---------- EXCERPTED RECORDS ----------

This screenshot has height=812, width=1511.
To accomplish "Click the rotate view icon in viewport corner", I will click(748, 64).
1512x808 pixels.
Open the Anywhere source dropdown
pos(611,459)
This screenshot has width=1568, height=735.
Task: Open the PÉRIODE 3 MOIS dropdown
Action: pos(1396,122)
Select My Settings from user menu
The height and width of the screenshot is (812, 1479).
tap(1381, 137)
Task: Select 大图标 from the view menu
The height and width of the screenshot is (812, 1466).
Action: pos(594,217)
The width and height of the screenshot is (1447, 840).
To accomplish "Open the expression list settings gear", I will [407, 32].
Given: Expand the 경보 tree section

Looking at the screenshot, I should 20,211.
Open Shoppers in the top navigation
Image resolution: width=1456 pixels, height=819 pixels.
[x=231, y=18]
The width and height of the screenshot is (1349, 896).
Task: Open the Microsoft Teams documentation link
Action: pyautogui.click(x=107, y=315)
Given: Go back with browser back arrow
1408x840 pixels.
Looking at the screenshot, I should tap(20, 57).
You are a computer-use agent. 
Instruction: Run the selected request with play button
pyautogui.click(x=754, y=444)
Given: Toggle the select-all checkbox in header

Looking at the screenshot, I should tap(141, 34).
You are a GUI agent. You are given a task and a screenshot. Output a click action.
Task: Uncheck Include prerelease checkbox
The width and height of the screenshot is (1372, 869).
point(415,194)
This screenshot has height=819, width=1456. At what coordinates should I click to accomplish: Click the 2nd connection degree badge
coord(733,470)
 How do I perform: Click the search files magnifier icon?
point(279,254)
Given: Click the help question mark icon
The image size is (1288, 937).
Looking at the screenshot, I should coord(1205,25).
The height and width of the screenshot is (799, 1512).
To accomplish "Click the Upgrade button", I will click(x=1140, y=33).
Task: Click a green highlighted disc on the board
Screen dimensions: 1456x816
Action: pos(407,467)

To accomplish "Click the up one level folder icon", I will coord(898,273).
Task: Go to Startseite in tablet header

----------

**WHAT YOU HAVE TO DO**: Give back exactly the lines running from the line that has "Given: Click the help question mark icon" to the end of the entries above.

**WRITTEN REPLY**:
Given: Click the help question mark icon
The image size is (1288, 937).
Looking at the screenshot, I should coord(1205,25).
The height and width of the screenshot is (799, 1512).
To accomplish "Click the Upgrade button", I will click(x=1140, y=33).
Task: Click a green highlighted disc on the board
Screen dimensions: 1456x816
Action: pos(407,467)

To accomplish "Click the up one level folder icon", I will coord(898,273).
Task: Go to Startseite in tablet header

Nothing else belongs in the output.